Data from CoinGlass shows that a dip below $60,000, such as the one on June 24 when Bitcoin fell below $59,000, would result in $1.16 billion in long positions being wiped out. In contrast, a similar upward swing of 3.73% would erase $2.18 billion in short positions, indicating that traders currently have more confidence in the price going downward. The analyst emphasized the need for a breakdown of what is happening in the market due to the prevailing fear.

The recent drop in Bitcoin’s price coincided with a significant decline in the Crypto Fear and Greed Index, which measures market sentiment for Bitcoin and the wider cryptocurrency industry. This drop in sentiment is the lowest score recorded in nearly 18 months.

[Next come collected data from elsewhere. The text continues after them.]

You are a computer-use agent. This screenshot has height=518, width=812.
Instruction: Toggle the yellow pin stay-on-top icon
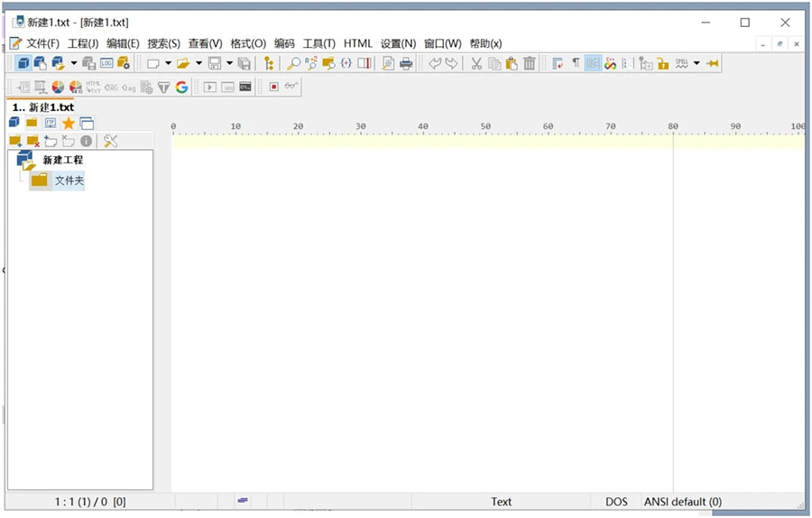(x=713, y=63)
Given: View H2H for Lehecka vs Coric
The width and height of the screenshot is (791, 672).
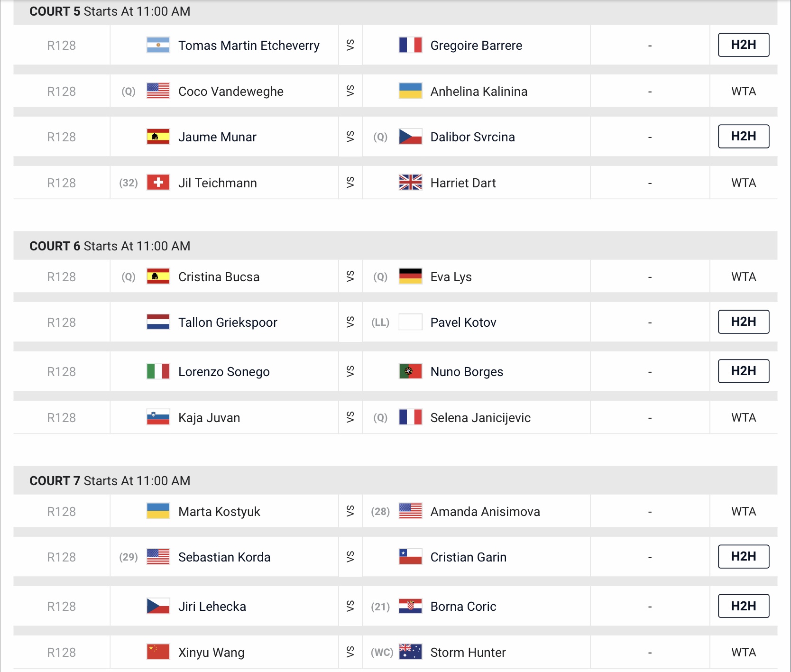Looking at the screenshot, I should pyautogui.click(x=743, y=606).
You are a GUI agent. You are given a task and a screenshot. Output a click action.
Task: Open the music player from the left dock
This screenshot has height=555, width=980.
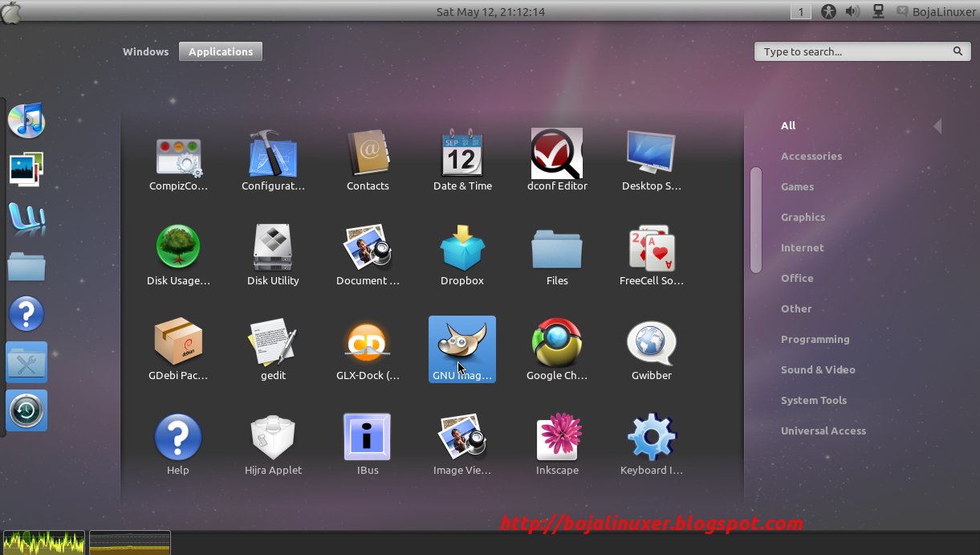pos(26,120)
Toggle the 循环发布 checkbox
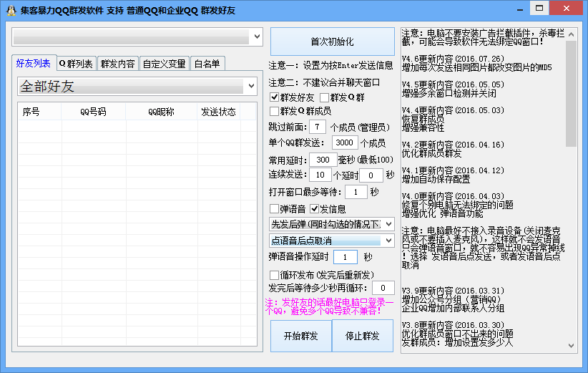 pos(275,275)
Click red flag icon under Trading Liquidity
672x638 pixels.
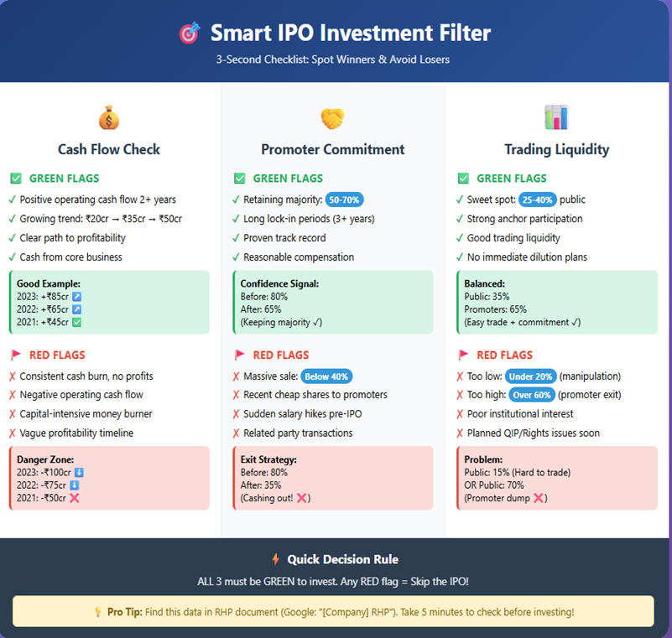point(463,355)
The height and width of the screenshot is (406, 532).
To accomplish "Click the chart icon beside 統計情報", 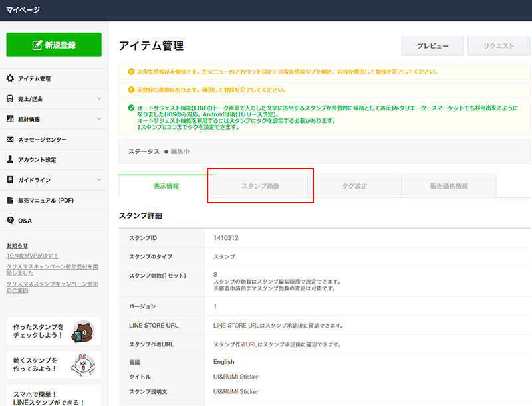I will 10,120.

The analyst also highlighted the ongoing “post-halving miners capitulation” event, which suggests that miners will shut down their hardware and sell their coins if Bitcoin’s price falls below a certain threshold, making mining unprofitable. This adds to the selling pressure in the market, as miners sell their Bitcoin to fund necessary upgrades and weaker miners are forced to close shop and liquidate.

Bitcoin’s price is currently trading slightly above the $60,000 level, at $61,320, according to CoinMarketCap data. On June 24, Bitcoin experienced its largest daily decline in over three months, dropping 6.26% to $58,890. CEO Samson Mow believes that this dip in Bitcoin’s price is driven by sentiment and fear, rather than large-scale selling.

Please note that this article does not provide investment advice or recommendations, and readers should conduct their own research before making any investment decisions.